フィクションですよね⁉︎〜妄想女子の初恋事情〜

倫の違和感

「ではこちらの案で進めてください」
 
会の進行役がそうまとめると、会議室の空気がホッと緩む。

「おつかれさまです」

「いい感じになりそうでよかったですね」
 
皆口々に言って席を立った。あるアニメとウエムラ商会で扱っている商品とのコラボプロジェクトの打ち合わせである。
 
いくつかの企業が合同で行ったこの打ち合わせに、ウエムラ商会から参加したのは、デザイナーの太田と彼の後輩の北(きた)川(がわ)北川という企画課の女性社員、そして倫の三人だ。
 
先方は、役職付きの社員が同席しているという、やや緊張を強いられる会だった。
 
とりあえず話はまとまり、こちらとしてもいい仕事になりそうだと判断して、倫は内心でホッとする。
 
本来ならこういった会議に営業が参加することはあまりない。

だが今回は営業先の小売店の情報やエンドユーザーの感触等々、生の意見が聞きたいと言われて呼ばれたのである。
 
企画課からは、ついでに倫の交渉力で、価格調整などで不利にならないようにサポートしてほしいとの要請もあった。
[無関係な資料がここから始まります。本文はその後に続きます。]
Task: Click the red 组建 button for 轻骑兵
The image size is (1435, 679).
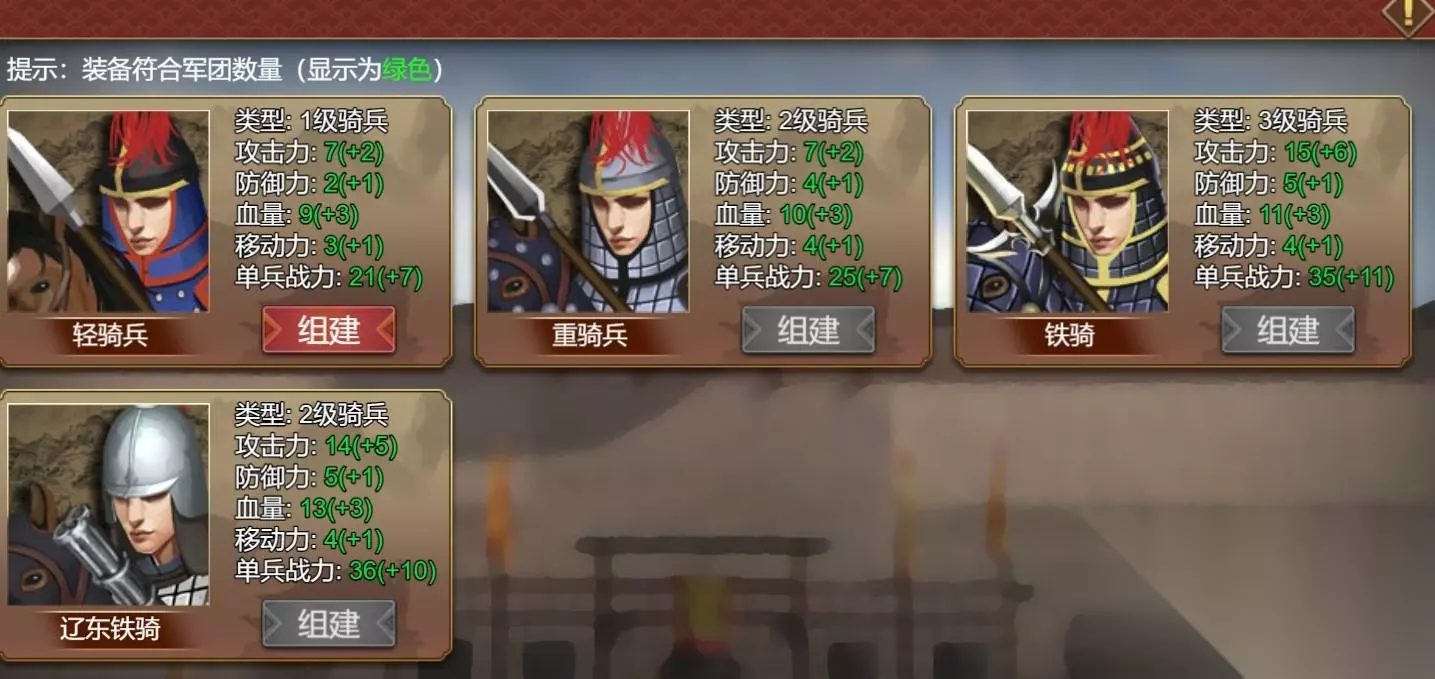Action: 329,330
「いや〜、伊東くんに来てもらえて助かったな。こんなにスムーズに話が進むとは思わなかった。やっぱり餅は餅屋だね」
 
ビルを出たところで太田が上機嫌でそう言った。
 
あたりまえだ、俺を誰だと思ってる。ウエムラ商会ナンバーワンの貴重な時間を使ってやったんだから感謝しろ、俺の時給高いんだからな?という本音は隠して、倫は柔和に微笑んだ。
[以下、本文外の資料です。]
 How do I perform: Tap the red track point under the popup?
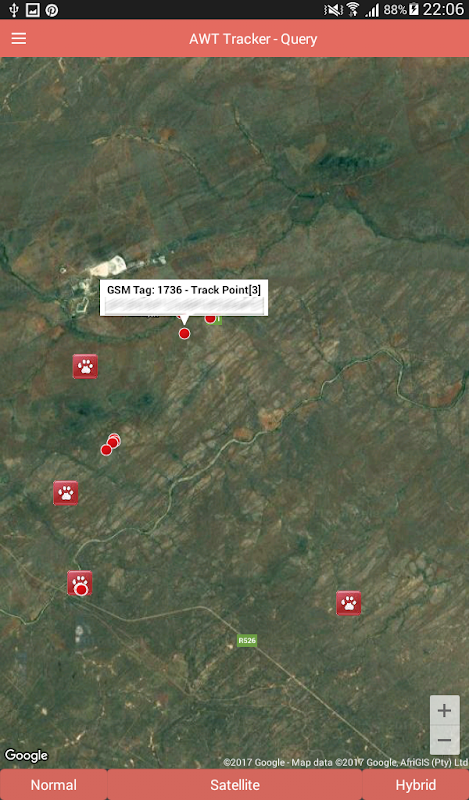click(184, 334)
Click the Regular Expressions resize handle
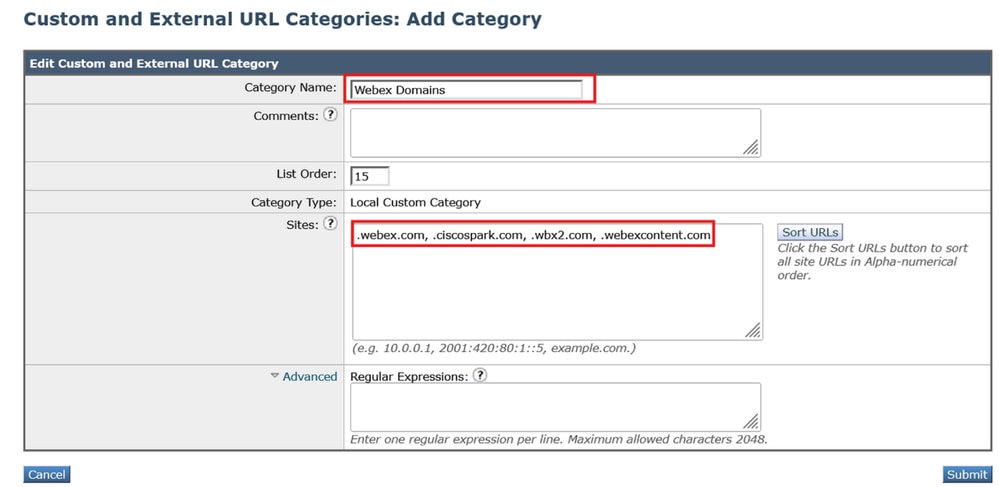The height and width of the screenshot is (487, 999). [750, 422]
「スムーズにいったのは北川さんと太田さんのお力でしょう。先方にも喜んでいただけそうでよかったですね」
 
北川がテンション高く口を挟む。

「えー、でも絶対伊東さんの力も大きかったですよ。この企画、はじめはどうなることかと思ったけど、いい感じになりそうでよかったです」
 
時刻は午後七時、議論が白熱し予定より時間がかかってしまった。
 
冬の日暮は早く空はもう真っ暗で街路樹に施されたイルミネーションがキラキラと輝いていた。
 
そこで北川のスマホが鳴る。彼女は「ちょっとすみません」と断ってから、人の通りを避けて電話に出た。